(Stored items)
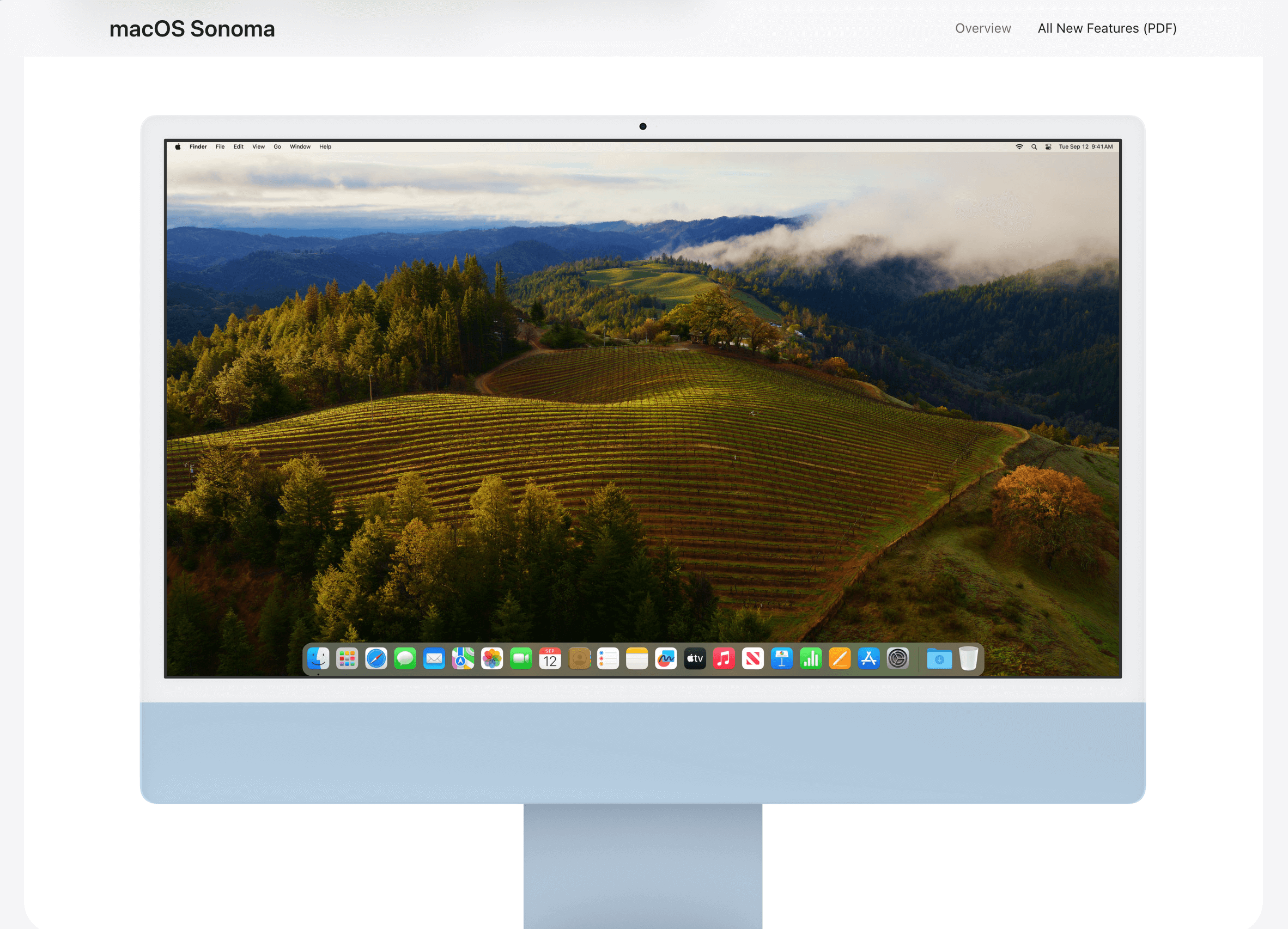Toggle Control Center in menu bar

pyautogui.click(x=1048, y=147)
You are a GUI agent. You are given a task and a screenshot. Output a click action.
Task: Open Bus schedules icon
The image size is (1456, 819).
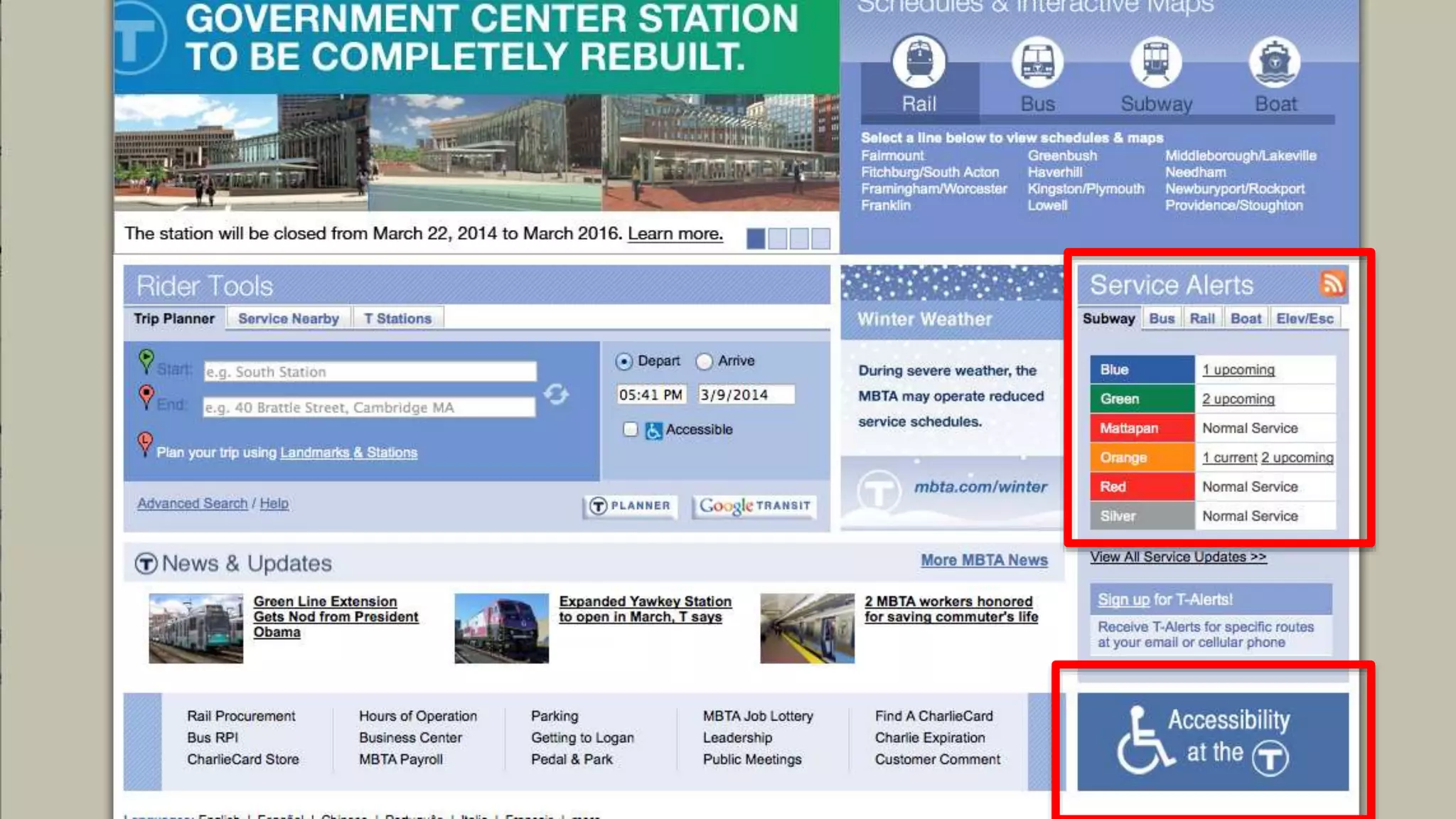[1037, 63]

**Problem description:** In the records above, transcribe exactly the lines from the one containing "Task: Open Bus schedules icon" through the last line, both included, and skip the pictures.

**Solution for this task:**
Task: Open Bus schedules icon
The image size is (1456, 819).
[1037, 63]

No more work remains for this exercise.